• Task goal:
The answer must be an exact copy of the records, with no pictures in it.

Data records
• • • •
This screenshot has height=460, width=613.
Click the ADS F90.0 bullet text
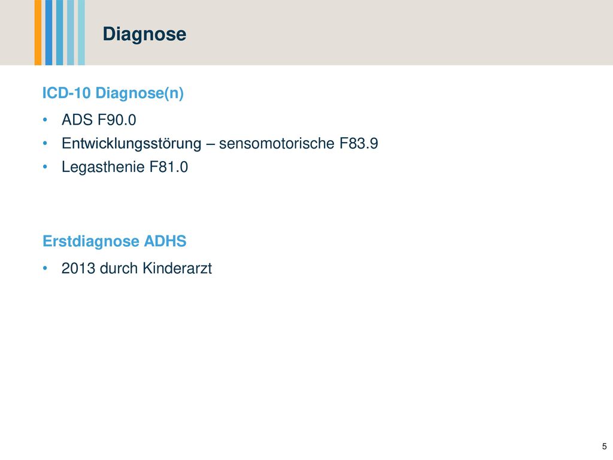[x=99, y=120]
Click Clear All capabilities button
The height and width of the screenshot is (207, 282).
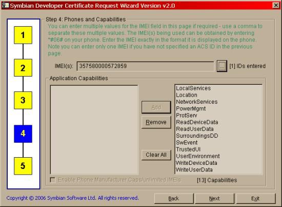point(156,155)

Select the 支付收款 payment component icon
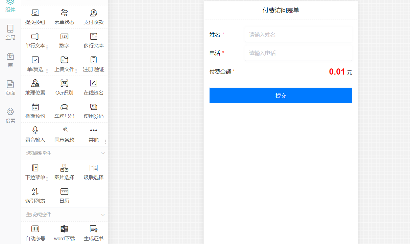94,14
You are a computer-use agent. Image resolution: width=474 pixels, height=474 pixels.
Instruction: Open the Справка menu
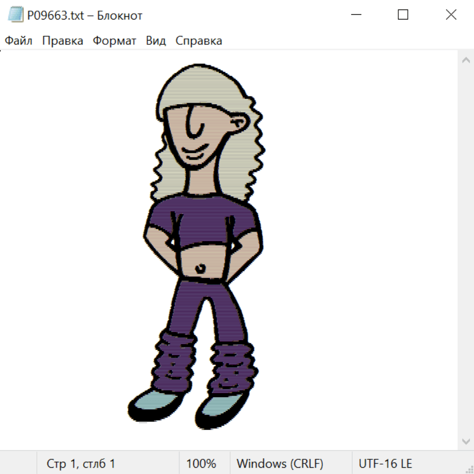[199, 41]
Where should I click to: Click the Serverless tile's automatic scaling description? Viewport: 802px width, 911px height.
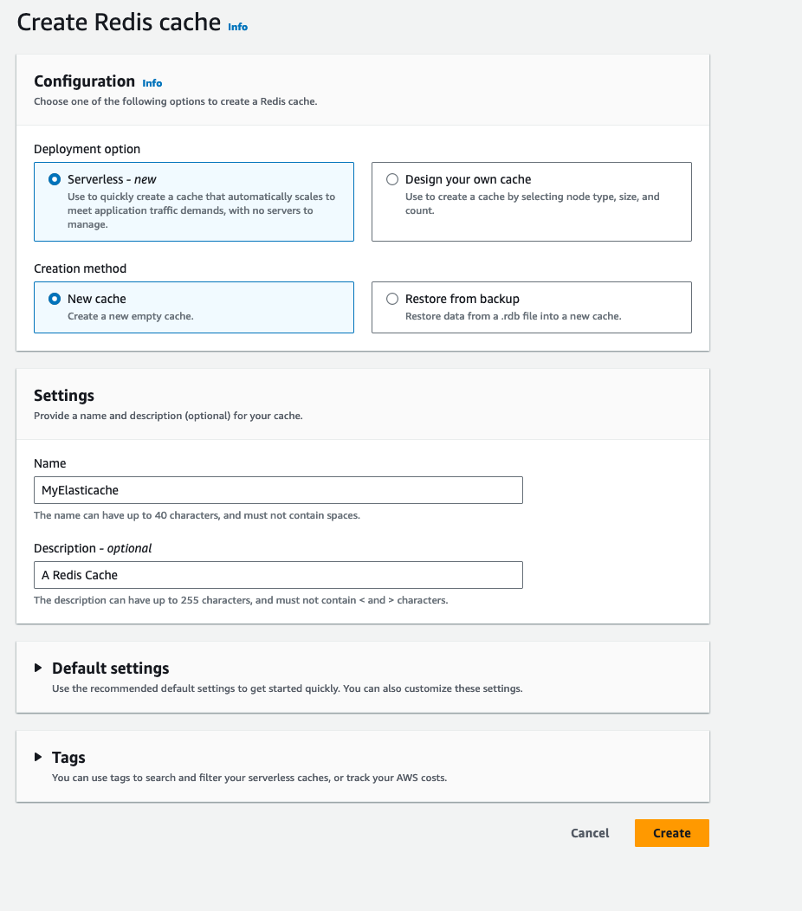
• • • •
• Result below:
This screenshot has height=460, width=613.
Click the ADS F90.0 bullet text
[x=99, y=120]
Click Clear All capabilities button
The height and width of the screenshot is (207, 282).
point(156,155)

Select the 支付收款 payment component icon
94,14
You are a computer-use agent. Image resolution: width=474 pixels, height=474 pixels.
Instruction: Open the Справка menu
[199, 41]
Where should I click to: Click the Serverless tile's automatic scaling description? Viewport: 802px width, 911px height.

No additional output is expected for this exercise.